Die Ergebnisse dieses Experiments lösten in der kognitiven Wissenschaft große Kontroversen aus. Andere Forscher stellten sich die Frage, unter welchen Bedingungen das Experiment durchgeführt wurde und ob externe Faktoren die Ergebnisse beeinflusst haben könnten. Die Wahlblindheit wurde jedoch in der Folge in mehrere Versuchsprotokolle eingeführt, und die wissenschaftliche Literatur ist voll von Beispielen, die zeigen, wie gut unser Gehirn in der Lage ist, sich im Nachhinein zu rechtfertigen. Im Jahr 2010 führte der amerikanische Forscher Lars Hall ein weiteres Experiment zur Wahlblindheit durch. In einem Supermarkt in einer amerikanischen Kleinstadt bauten Hall und sein Team einen Scheinstand für lokale Produkte auf. Als Verkäufer verkleidet, präsentierten sie zwei Marmeladen und zwei Teesorten und fragten die Käufer, welche Marmelade-Tee-Kombination sie bevorzugten. Die beiden Marmeladensorten hatten zwei deutlich unterschiedliche Geschmacksrichtungen – Apfel-Zimt und Zitrus – und die Verpackung hatte einen Trick parat: Sie ließ sich von beiden Seiten öffnen, wobei jede Seite einen anderen Geschmack enthielt.
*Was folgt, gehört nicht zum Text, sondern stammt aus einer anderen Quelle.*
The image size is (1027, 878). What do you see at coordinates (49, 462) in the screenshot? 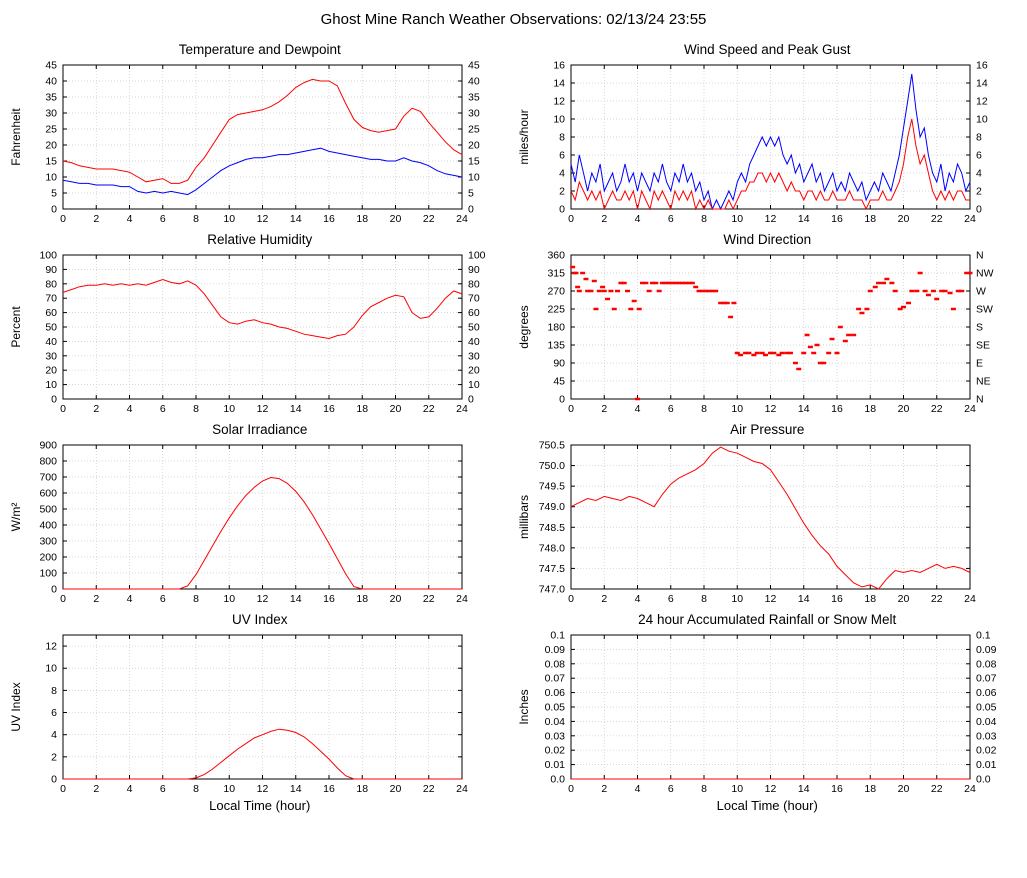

Nachdem ein Käufer verschiedene Marmeladen probiert und eine Tasse Tee getrunken und sich für eine entschieden hatte, drehte der Forscher den Becher um, ohne dass der Käufer es bemerkte, und bat ihn, seine Lieblingsmarmelade noch einmal zu probieren, um seine Wahl zu begründen. Nur ein Drittel der Testpersonen erkannte die Geschmacksveränderung. Alle anderen rechtfertigten ihre Wahl, ohne zu merken, dass sie für die Marmelade plädierten, die sie nicht gewählt hatten! Als der Trick aufgedeckt und das Experiment erklärt wurde, reichten die Reaktionen von Überraschung bis zu völligem Unglauben.
Fazit
Wir sind keine exakten Wesen: Unser Gehirn spielt uns oft Streiche und verleitet uns manchmal zu Fehlern. Wenn wir Fehler machen, liegt das auch daran, dass wir unsere Welt durch Annäherungen konstruieren. Annäherungen sind jedoch nicht von Natur aus schlecht: Sie sind der Kern unserer Argumentation, unserer Fähigkeit, Vorhersagen zu treffen, und auch der Kern der meisten unserer Denk- und Handlungsweisen.